*ACTION ITEM*:
Make an exact copy of the data below, leaving out every picture.

== Segment start ==

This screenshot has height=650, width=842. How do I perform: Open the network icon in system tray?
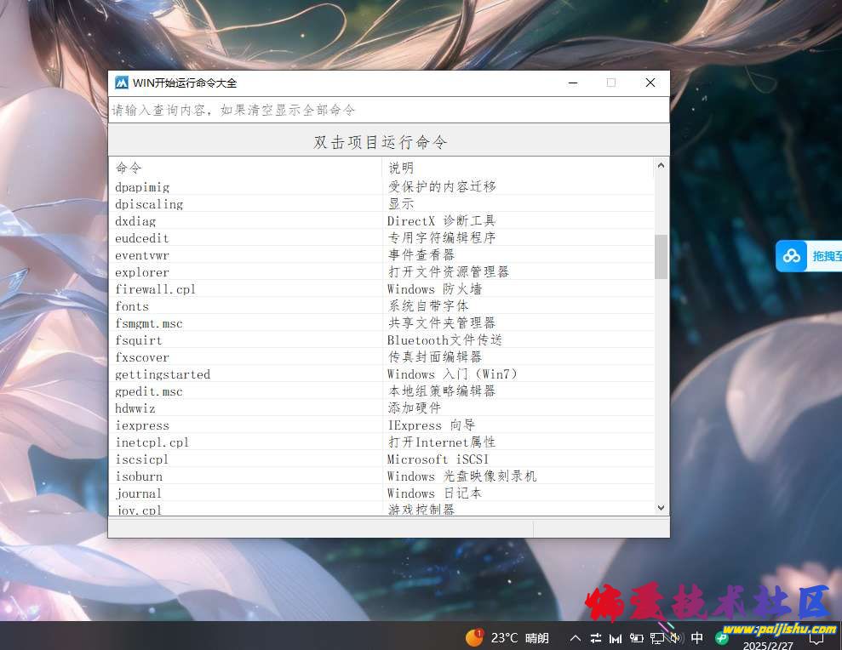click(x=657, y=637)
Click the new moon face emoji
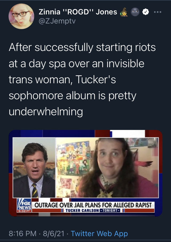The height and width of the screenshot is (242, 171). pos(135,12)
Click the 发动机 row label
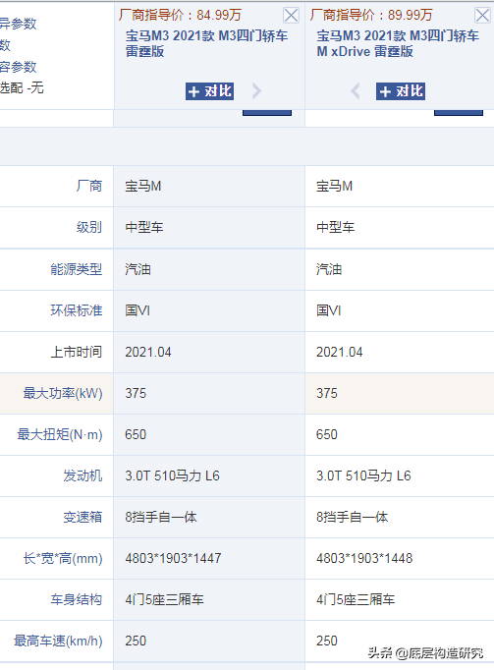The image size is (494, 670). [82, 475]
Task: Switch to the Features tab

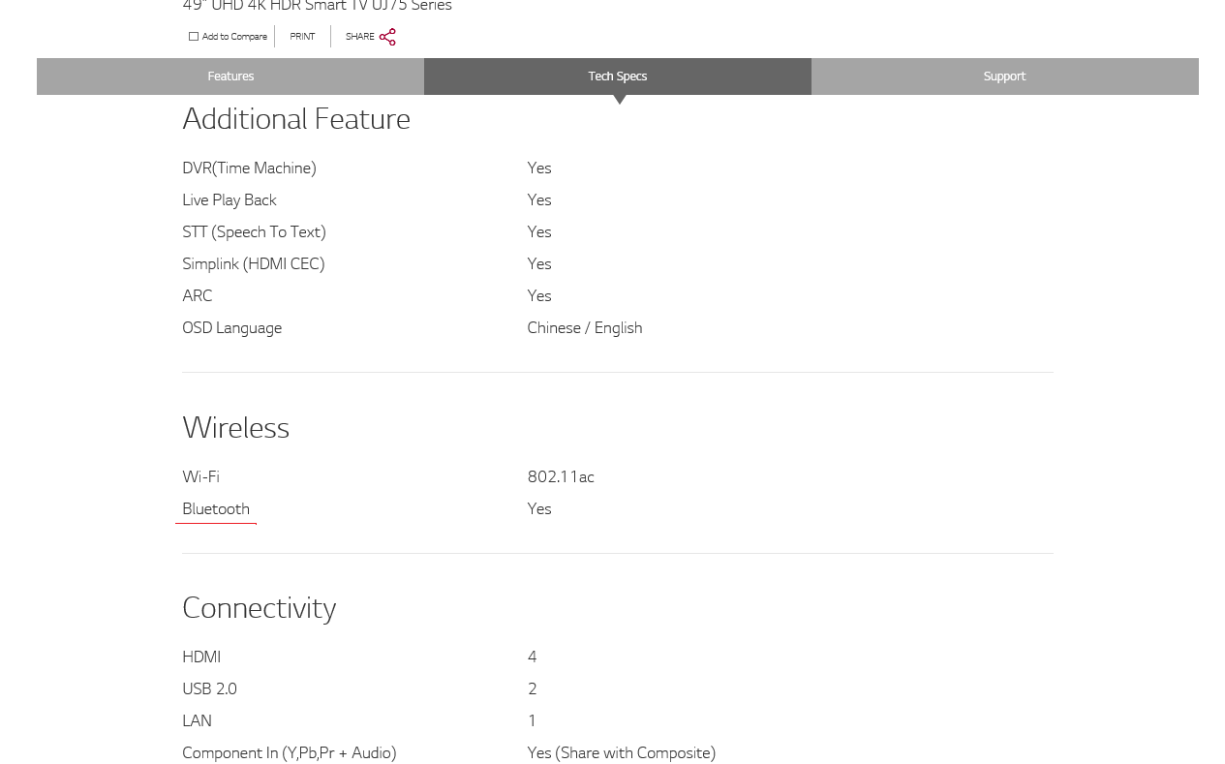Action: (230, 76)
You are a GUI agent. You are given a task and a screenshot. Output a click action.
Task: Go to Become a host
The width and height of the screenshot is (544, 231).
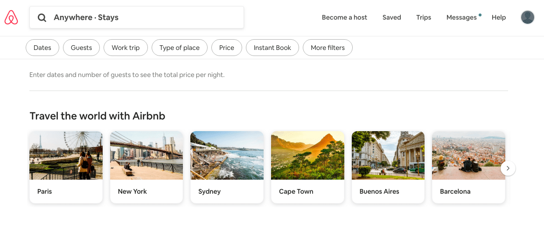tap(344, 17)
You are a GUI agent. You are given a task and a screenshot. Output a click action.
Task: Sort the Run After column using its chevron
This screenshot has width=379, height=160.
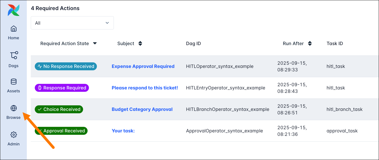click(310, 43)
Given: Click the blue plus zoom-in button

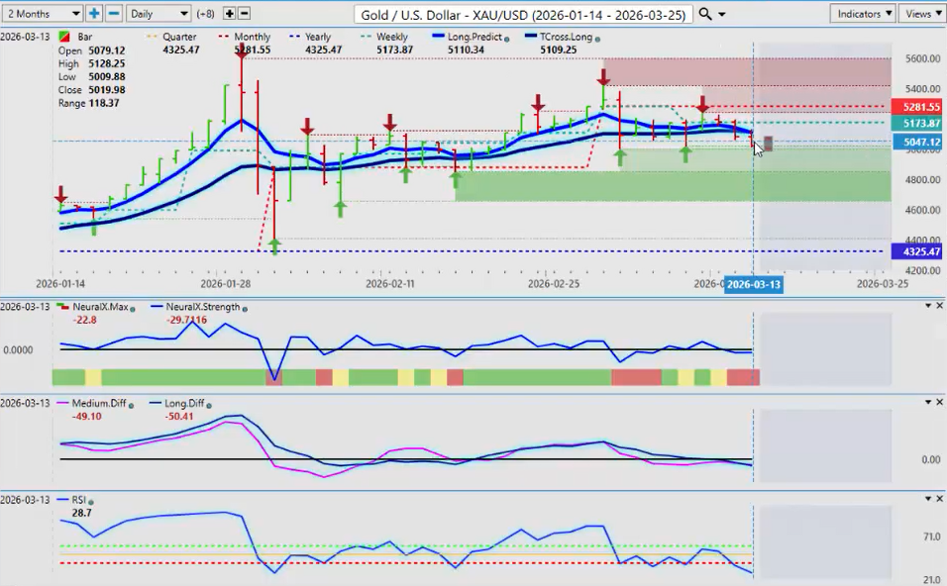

== Segment end ==

*YOUR RESPONSE*:
This screenshot has height=650, width=842. How do I perform: Open the network icon in system tray?
click(x=657, y=637)
Click the new moon face emoji
The height and width of the screenshot is (242, 171). pos(135,12)
Click the 发动机 row label
The image size is (494, 670). [82, 475]
Task: Switch to the Features tab

Action: (230, 76)
You are a GUI agent. You are given a task and a screenshot. Output a click action.
Task: Go to Become a host
The width and height of the screenshot is (544, 231).
tap(344, 17)
You are a GUI agent. You are given a task and a screenshot. Output a click action.
Task: Sort the Run After column using its chevron
This screenshot has width=379, height=160.
click(310, 43)
Given: Click the blue plus zoom-in button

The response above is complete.